*PROMPT*.
Quote everything in the Inland Action policy text from "- Extend expedited" down to "funding these projects.".

*TEXT SHOWN*.
/---
Improve Retirement Board Governance
Limit Post-Retirement Public Employment
Address CalSTRS Unfunded Liability
While a number of these proposals such as limited post retirement public employment would have a negative impact on education, something has to be done now.
- Adoption of a State container fee similar to that proposed by Senator Alan Lowenthal – Inland Action, a coalition of business leaders, believes that transportation projects drive jobs and jobs drive the local economy. A state container fee would generate a dedicated source of funding for needed transportation investments in moving cargo through the state with dedicated truck and rail lanes significantly improving freeway traffic and significantly reducing related emissions. There needs to be a dedicated California funding source based on volume in order to optimize needed transportation investments in California. There are fears that California would NOT receive its fair share of funding from a National goods movement bill. Although there could be a moderate reduction in freight volume caused by competing ports outside of California, most experts believe that California would still retain the vast majority of volume primarily because it is a large consumer state. Additionally, significant transportation investments would speed up delivery adding further value to the system.
- Extend expedited CEQA process to large transportation projects – The New state law (AB 900 Buchanan) provides for an expedited CEQA process for large projects exceeding $100 million that create jobs and maintain or reduce greenhouse gasses. Inland Actions proposes that this process be extended for publically financed transportation projects that meet the same criteria.
- California needs to adopt and expand the use of toll roads as another source of funding needed transportation projects for improving traffic flows – California’s roads and expressways are crowded and in disrepair. Investments are needed that enhance the state’s neglected transportation infrastructure, and tolling offers the state and its residences a fair and ideal way of funding these projects.
- Continue to prioritize proposition 1B transportation bonds in upcoming bond sales – Job creating infrastructure projects throughout California are nearing readiness for construction and require continued successful bond sales to fund these projects. Inland Action urges the Administration, Treasurer, and Legislature to continue to fulfill the will of the voters who approved 1B by prioritizing the sale of bonds to fund important self-ready state transportation infrastructure projects. The Legislature must maintain a budget that is based on realistic assumptions allowing the Treasurer to move forward with a successful bond sale.
- Move the Ontario Airport to local control and/or make landing fees the same as LAX – Airport traffic is down by 47% since 2007 and the number of destinations available to into has been cut by nearly 60%. This reduction in flights has resulted in an upward cost spiral for airlines serving Ontario due to over-staffing and administration fees imposed by LAWA. Likewise, airline fees at Ontario are significantly higher than other regional airports including the fees charges at LAX, also under the control of LAWA. Based on this inconsistent pricing, LA’s control of both airports could be considered a conflict of interest. Under LAWA’s management, there has been an estimated loss of 8,000 airport related jobs and $400 million in annual business activity.
- Support the Gold Line Extension Bill AB 1600 (Torres) which would allow the line to cross San Bernardino County.
- Status of funding for SANBAG shovel ready projects – There are four San Bernardino projects that SANGAB is requesting allocations from CMIA savings:
- I-10/Tippecanoe Phase 1: asking $10 million.
- I-215/Newport Avenue bridge replacement: asking $3.4 million.
- I-15/Ranchero Road: asking $21.5 million.
- I-15/Duncan Canyon: asking $12 million.
\---
*SOURCE DATA*.
/---
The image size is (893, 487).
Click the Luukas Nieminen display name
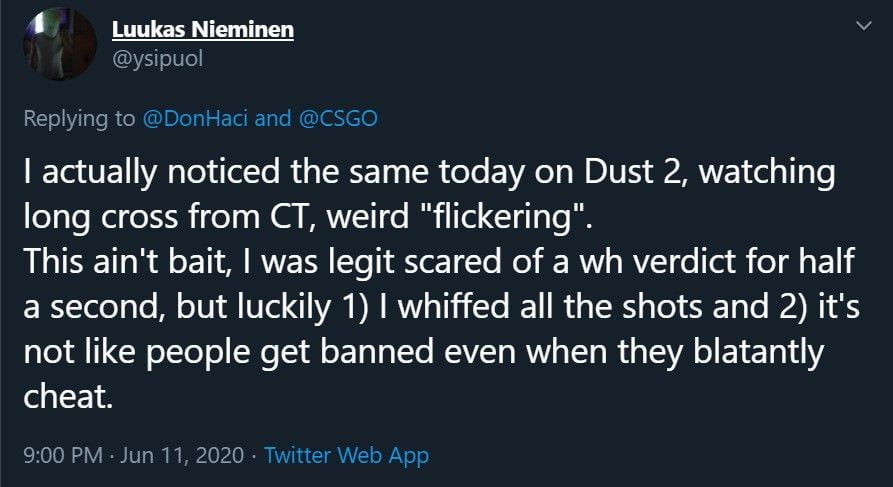coord(203,29)
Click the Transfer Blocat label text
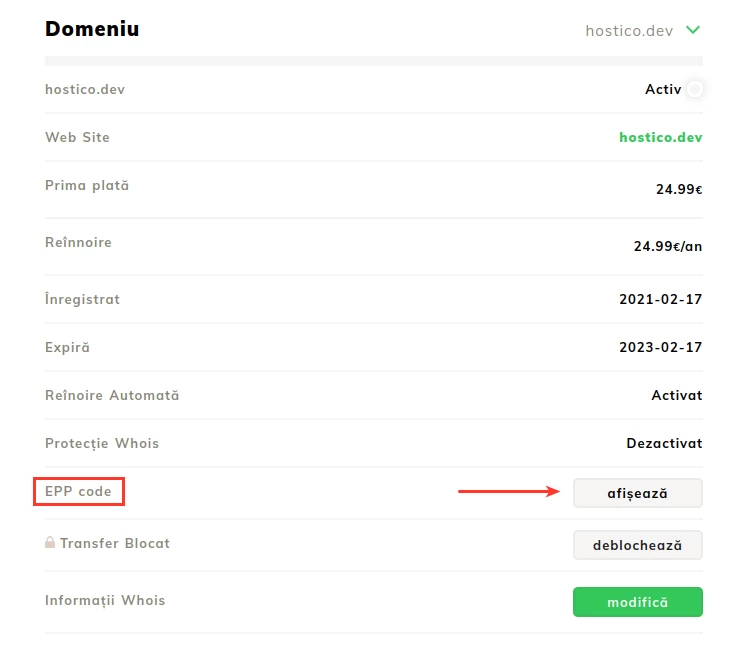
\---
*EXPECTED ANSWER*.
- Extend expedited CEQA process to large transportation projects – The New state law (AB 900 Buchanan) provides for an expedited CEQA process for large projects exceeding $100 million that create jobs and maintain or reduce greenhouse gasses. Inland Actions proposes that this process be extended for publically financed transportation projects that meet the same criteria.
- California needs to adopt and expand the use of toll roads as another source of funding needed transportation projects for improving traffic flows – California’s roads and expressways are crowded and in disrepair. Investments are needed that enhance the state’s neglected transportation infrastructure, and tolling offers the state and its residences a fair and ideal way of funding these projects.